Once you substitute correctly, you move on to the next step which involves simplifying the expression.

Simplifying expressions is about breaking them down into the simplest form. After substitution, your expression is no longer in algebraic form but becomes numerical. The goal is to perform arithmetic operations in a standard order. This process ensures that you've made the expression as simple as possible to obtain a straightforward solution. For \(2a + 5\) with \(a = -2\), once \(a\) is substituted, the expression becomes \(2(-2) + 5\). Simplification here isn't just about making the expression smaller but about preparing it for the arithmetic operations that follow.

• Perform any multiplication or division as dictated by the terms in the expression.
• Reorganize the expression by performing parts in brackets or any indicated operations first.
• Order of operations matters; remember to resolve from left to right and follow the BIDMAS/BODMAS rules (Brackets, Indices, Division/Multiplication, Addition/Subtraction).

By simplifying expressions correctly, you pave the path for a more accurate and quick calculation of the final result.

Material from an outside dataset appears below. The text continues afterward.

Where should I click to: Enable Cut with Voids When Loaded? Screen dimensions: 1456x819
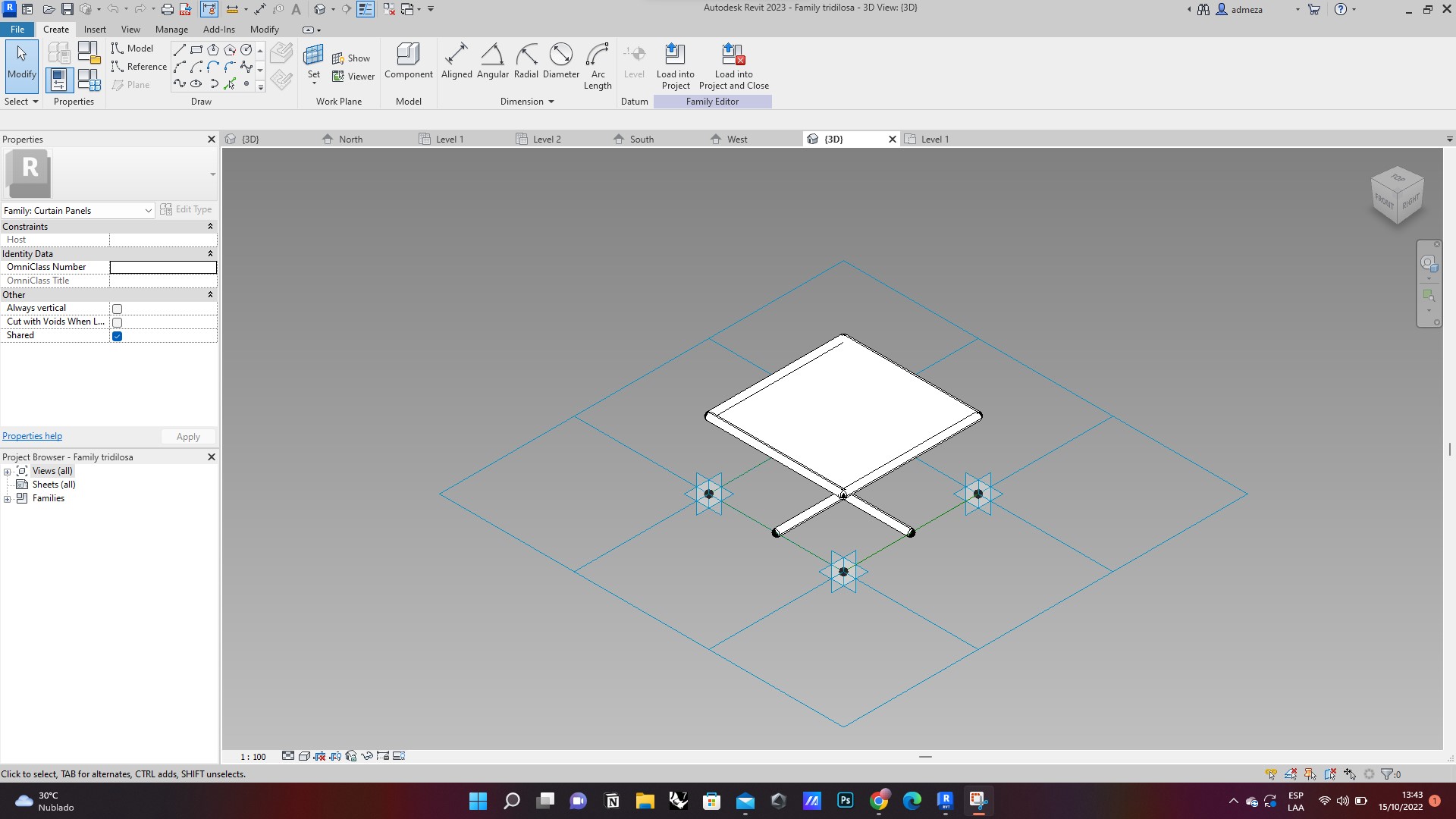(x=118, y=322)
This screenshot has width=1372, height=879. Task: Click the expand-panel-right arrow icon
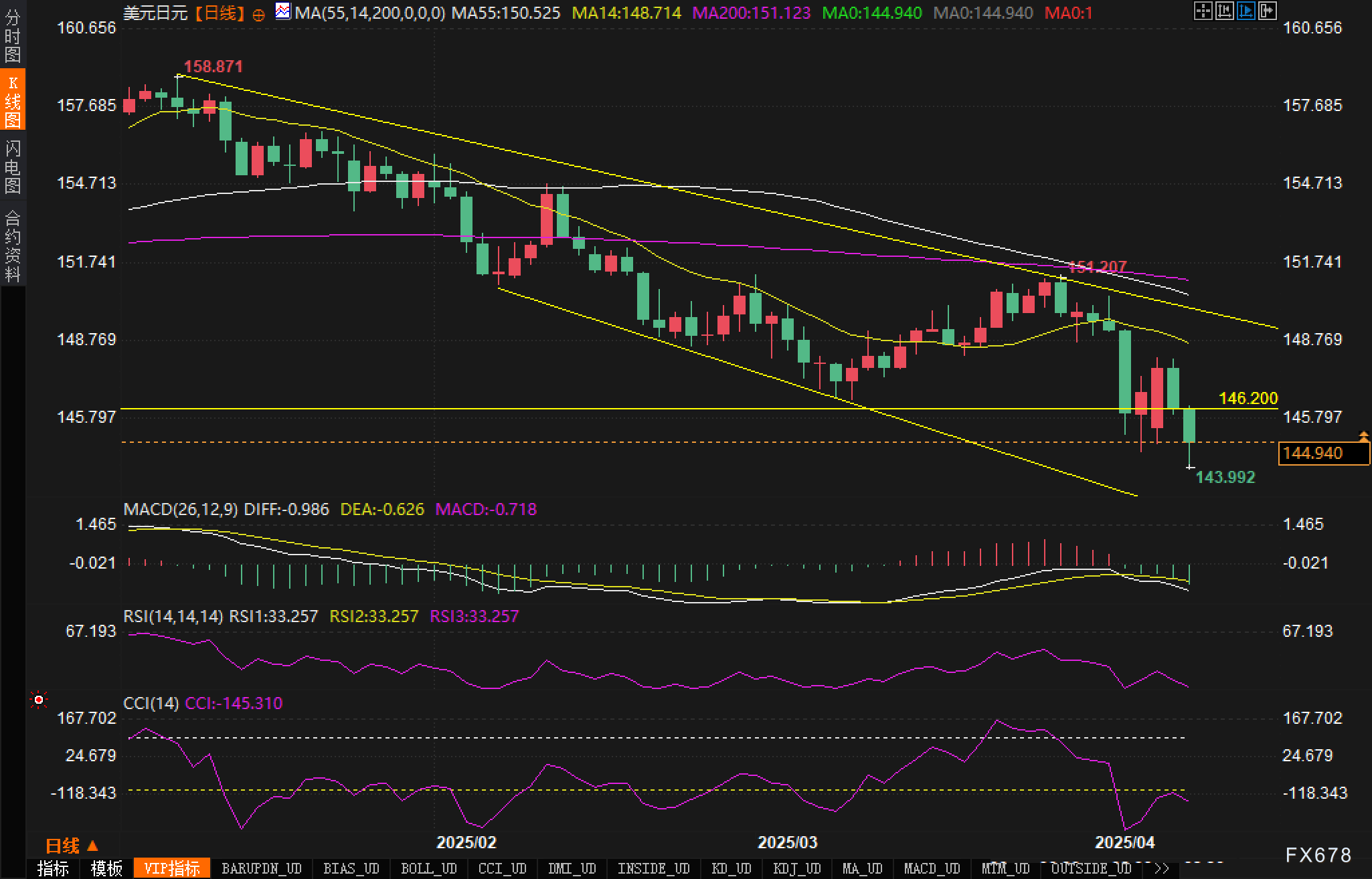click(1267, 11)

Arithmetic operations involve basic math functions like addition, subtraction, multiplication, and division. These are the building blocks of evaluating expressions. Once you've substituted and simplified your expression, you're ready to finally compute the result using arithmetic. In the example of the expression \(2(-2) + 5\), the first operation you'll do is multiplication. Here, multiplying 2 by \(-2\) gives you \(-4\). Subsequent steps involve handling operations like addition or subtraction.

• Add or subtract terms as needed to simplify.
• Keep track of positive and negative signs throughout.
• Make use of a calculator for more complicated calculations to ensure accuracy.

In the given expression, after multiplication, you perform addition: sum up \(-4 + 5\) which easily leads you to the answer, which is 1. The structured use of arithmetic operations ensures that mathematical problems can be approached step by step, eliminating errors often found in calculations.